Qualifications and Education Requirements

  • Bachelor's degree in Health Information Management, Business or related field**In lieu of a Bachelor's Degree, HS Diploma/GED and five (5) additional years of relevant experience will be considered
  • Must possess an AAPC or AHIMA coding certification (CPC, CCS, CCS-P, COC, or RHIA, etc.)
  • Minimum three (3) years of experience in physician and/or hospital technical coding/auditing, medical necessity reviews, or related work.
  • Extensive knowledge of evaluation and management and/or hospital facility fee coding and auditing.
  • Knowledge of Medicare and Medicaid documentation and coding rules and guidelines; ICD/CPT/HCPCS/DRG/APC documentation coding rules; charge capture and reimbursement methodologies; medical terminology; E/M rules, teaching physician guidelines, and/or medical necessity defense reviews; healthcare compliance audit methodology, principles and techniques; CMS manuals; professional and/or hospital services reimbursement and repayment; confidentiality standards.
  • Ability to interpret and apply documentation and coding rules and regulations and to interpret medical record progress notes, handwritten and electronic chart entries, provider orders and other related documentation.
  • Strong attention to detail, organizational and analytical skills, and the ability to interpret new laws and regulations, and communicate effectively both verbally and in writing.
  • Understanding of institutional risks and appropriate judgment to use a risk-based approach in planning and executing duties.
  • Ability to work in both independent contributor and team roles (both as a team leader and team member).
  • Ability to communicate complex and potentially sensitive issues to all levels of management including senior leadership. Exercises patience and consistency in approach and communications.
  • Promptly and efficiently react to shifting priorities, demands and time lines using analytical and problem-solving capabilities.
  • Ability to effectively prioritize and execute tasks in a fast-paced, dynamic environment.
  • Excellent interpersonal and presentation skills.
  • Experience working with enterprise databases and analytics.
  • Ability to work pro-actively and collaboratively to fulfill the objectives of the Compliance Program and address matters with credibility, objectivity, and confidentiality in accordance with professional auditing and investigative standards.
  • Ability to abide by the highest ethical standards and exhibit these standards and the Cancer Service Line mission, vision, and values in the performance of position duties.
  • Exhibits a positive attitude and strong work ethic.

Preferred Skills

  • Knowledge of medical terminology and electronic medical records.
  • Professional and or hospital services auditing experience inpatient and/or outpatient.
  • Prior experience working in a Corporate Compliance environment.
  • Prior experience working in a cancer service line
  • Prior experience working in a Revenue Cycle Operations role.
  • Knowledge of Electronic Medical Records

Required Competencies

Ability to work in a team environment and enjoy multi-job functions. Strong Business and Organizational Competence.  Exceptional Customer Service Skills.  Strong functional Competence. Interpersonal Skill Competency. Stress Tolerance. Initiative. Adaptability. Accountability. Integrity. Self-Confidence. Time Management Skills with an emphasis on multi-tasking.

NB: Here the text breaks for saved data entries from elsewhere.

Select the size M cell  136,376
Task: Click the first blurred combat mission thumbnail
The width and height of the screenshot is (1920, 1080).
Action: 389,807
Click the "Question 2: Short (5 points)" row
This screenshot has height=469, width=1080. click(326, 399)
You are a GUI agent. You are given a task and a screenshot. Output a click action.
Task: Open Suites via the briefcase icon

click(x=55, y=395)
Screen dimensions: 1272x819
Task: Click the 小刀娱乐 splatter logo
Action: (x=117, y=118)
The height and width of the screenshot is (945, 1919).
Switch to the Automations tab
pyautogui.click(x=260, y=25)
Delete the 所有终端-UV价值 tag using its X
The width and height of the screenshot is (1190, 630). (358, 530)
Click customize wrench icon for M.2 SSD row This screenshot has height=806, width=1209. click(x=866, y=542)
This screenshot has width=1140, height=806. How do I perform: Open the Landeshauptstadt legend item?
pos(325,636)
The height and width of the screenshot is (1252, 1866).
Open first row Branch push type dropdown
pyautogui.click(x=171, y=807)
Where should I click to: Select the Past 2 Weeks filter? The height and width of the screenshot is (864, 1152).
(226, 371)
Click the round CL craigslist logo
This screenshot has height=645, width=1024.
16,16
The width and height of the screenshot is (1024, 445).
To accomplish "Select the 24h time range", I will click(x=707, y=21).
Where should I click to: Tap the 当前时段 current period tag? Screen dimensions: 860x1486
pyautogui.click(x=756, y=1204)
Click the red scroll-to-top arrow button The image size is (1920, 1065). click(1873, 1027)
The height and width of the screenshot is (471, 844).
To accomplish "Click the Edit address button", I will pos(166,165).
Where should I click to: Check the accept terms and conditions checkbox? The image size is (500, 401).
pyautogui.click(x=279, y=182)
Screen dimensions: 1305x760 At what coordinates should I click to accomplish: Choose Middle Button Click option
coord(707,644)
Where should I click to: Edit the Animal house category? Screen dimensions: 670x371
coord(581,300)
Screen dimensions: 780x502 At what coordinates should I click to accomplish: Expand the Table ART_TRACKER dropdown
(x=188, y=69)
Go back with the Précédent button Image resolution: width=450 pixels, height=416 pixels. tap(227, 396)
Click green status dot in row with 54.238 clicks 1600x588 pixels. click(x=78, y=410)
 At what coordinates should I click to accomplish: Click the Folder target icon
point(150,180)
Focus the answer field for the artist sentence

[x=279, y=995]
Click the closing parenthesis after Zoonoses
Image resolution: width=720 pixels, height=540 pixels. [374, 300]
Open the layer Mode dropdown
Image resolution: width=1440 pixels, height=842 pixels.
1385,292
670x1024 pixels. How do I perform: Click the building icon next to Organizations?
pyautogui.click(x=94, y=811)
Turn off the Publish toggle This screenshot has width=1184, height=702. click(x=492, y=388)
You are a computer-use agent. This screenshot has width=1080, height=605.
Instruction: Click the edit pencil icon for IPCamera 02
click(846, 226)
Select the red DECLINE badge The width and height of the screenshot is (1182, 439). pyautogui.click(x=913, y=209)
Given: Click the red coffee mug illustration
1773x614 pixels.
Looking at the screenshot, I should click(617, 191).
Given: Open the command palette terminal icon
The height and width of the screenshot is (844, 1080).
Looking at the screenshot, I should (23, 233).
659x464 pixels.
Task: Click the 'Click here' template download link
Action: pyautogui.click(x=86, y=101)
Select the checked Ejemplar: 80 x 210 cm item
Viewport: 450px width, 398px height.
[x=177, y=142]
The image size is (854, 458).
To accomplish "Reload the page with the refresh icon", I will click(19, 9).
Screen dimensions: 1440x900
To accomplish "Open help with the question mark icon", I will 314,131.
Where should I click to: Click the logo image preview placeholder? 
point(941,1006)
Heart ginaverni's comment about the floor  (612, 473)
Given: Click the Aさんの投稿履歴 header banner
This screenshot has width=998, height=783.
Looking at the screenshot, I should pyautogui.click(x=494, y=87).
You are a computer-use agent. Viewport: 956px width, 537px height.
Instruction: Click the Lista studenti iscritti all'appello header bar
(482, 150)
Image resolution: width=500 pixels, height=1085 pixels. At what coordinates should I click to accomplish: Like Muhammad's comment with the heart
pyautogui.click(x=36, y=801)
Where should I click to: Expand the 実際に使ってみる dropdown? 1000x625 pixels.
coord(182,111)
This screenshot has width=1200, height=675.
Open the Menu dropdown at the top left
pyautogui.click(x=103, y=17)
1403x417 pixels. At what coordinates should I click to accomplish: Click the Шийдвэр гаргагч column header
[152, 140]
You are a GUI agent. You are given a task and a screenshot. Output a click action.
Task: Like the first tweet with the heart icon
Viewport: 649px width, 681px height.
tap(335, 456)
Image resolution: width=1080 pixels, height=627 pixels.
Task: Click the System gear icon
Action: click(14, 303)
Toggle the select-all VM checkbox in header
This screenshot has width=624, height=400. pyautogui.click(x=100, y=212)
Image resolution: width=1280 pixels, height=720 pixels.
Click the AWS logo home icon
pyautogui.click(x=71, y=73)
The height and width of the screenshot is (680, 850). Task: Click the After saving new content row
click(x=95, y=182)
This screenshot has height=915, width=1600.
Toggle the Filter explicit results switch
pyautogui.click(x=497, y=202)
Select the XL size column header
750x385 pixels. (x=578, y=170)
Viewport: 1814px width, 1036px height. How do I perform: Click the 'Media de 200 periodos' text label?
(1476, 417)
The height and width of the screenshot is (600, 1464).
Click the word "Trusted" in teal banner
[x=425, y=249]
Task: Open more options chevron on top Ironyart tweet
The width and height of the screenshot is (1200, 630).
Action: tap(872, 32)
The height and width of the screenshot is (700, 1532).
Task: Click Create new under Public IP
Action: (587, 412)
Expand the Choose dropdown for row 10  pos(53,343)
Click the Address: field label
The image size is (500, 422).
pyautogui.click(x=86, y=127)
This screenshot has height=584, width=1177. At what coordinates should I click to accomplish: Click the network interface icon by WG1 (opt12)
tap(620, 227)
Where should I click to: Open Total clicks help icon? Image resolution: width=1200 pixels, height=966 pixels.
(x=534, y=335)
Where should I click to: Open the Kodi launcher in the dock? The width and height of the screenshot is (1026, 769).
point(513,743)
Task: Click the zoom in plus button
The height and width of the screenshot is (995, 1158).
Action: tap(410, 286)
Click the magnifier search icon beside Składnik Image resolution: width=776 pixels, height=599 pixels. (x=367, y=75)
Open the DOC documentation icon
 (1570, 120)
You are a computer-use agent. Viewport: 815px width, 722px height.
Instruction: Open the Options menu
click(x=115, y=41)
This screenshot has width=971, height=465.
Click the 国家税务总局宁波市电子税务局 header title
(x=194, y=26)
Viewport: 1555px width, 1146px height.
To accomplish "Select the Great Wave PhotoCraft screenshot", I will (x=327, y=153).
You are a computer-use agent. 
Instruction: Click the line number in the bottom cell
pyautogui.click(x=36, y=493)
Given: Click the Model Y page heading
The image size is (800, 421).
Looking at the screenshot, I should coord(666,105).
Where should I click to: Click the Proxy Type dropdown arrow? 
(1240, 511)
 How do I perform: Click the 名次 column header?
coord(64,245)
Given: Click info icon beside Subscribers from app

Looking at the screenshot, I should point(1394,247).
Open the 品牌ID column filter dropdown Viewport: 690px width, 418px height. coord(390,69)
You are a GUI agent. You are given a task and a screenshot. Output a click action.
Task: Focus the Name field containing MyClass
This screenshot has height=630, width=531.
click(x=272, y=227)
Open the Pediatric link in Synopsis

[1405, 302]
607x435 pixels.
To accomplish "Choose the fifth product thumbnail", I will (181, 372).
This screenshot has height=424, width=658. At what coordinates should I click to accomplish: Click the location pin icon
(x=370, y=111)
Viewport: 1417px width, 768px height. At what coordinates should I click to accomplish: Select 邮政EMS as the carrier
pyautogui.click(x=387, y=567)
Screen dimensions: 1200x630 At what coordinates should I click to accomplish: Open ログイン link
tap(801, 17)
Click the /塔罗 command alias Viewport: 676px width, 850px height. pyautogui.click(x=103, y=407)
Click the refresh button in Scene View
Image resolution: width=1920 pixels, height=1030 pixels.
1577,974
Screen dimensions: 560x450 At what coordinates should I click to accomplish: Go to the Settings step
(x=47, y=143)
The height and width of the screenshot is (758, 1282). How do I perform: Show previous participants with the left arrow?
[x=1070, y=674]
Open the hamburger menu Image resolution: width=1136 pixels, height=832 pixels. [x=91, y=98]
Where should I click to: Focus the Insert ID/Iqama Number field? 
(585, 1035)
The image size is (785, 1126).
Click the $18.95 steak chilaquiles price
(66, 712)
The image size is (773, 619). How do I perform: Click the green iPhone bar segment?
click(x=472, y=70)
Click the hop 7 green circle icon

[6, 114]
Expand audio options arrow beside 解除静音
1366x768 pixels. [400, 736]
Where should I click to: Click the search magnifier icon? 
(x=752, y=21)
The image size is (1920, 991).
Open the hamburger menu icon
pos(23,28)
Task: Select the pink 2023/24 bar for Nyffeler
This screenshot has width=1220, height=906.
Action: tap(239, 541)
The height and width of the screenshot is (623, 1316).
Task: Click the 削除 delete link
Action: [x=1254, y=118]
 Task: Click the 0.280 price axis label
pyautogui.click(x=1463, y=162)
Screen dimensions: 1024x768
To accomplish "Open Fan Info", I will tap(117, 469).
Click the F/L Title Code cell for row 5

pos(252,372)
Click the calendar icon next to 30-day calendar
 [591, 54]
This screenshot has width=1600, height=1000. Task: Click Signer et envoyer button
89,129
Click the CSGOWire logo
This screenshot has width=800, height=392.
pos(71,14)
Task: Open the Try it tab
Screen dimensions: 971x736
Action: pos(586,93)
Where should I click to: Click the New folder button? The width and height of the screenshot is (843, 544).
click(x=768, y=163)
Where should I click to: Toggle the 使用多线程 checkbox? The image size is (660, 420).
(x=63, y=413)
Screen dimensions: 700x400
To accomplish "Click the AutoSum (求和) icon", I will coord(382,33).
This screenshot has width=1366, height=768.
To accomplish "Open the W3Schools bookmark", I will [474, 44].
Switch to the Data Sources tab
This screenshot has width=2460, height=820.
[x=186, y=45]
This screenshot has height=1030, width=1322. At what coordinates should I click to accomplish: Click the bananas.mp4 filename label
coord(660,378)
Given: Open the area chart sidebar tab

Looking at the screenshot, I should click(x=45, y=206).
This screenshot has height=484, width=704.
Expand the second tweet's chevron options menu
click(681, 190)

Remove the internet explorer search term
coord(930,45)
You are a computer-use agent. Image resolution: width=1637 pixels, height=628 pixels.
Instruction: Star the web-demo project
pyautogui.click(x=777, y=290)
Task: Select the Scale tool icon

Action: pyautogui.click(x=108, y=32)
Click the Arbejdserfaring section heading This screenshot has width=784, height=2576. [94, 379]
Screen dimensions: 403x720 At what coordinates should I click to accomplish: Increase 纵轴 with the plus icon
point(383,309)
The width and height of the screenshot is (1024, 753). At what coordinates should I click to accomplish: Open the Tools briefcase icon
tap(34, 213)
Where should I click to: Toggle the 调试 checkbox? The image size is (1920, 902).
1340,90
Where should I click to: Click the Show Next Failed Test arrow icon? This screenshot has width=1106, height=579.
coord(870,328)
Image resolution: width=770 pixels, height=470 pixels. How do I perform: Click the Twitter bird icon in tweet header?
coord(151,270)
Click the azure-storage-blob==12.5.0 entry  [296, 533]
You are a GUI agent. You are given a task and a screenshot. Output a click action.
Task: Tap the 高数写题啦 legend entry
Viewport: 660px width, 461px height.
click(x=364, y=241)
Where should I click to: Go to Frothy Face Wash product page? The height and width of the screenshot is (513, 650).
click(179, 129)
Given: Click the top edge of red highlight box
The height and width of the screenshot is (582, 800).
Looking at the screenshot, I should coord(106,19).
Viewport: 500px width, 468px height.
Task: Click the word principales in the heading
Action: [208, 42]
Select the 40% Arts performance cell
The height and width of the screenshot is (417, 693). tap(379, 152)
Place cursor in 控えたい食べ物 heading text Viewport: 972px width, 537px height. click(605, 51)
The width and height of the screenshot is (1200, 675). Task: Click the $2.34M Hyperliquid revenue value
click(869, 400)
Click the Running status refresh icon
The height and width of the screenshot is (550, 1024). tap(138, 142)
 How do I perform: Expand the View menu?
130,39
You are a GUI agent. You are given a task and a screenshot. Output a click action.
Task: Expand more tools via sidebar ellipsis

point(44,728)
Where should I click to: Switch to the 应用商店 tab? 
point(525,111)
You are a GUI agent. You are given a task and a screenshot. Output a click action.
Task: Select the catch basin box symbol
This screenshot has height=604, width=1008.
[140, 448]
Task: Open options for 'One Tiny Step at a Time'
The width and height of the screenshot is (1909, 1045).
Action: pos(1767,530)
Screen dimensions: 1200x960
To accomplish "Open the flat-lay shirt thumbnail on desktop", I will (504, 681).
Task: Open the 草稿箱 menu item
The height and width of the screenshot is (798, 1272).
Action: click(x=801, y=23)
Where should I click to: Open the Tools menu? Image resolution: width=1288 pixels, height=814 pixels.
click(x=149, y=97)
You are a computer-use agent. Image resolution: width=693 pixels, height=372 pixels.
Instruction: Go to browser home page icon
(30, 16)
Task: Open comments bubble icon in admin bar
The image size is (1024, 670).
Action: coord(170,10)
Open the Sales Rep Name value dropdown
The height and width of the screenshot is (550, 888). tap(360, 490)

Physical Demands and work environment

The physical demands and work environment characteristics described here are representative of those that must be met by an employee to successfully perform the essential functions of this job.  Reasonable accommodations may be made to enable individuals with disabilities to perform the essential functions.

Physical demands: Required job duties are essentially sedentary in nature, consisting of occasional walking, standing, lifting and/or carrying ten pounds maximum, seeing, speaking and hearing. Must be able to lift up to 25 pounds.

Work environment:  Required job duties are normally performed in a climate-controlled office environment.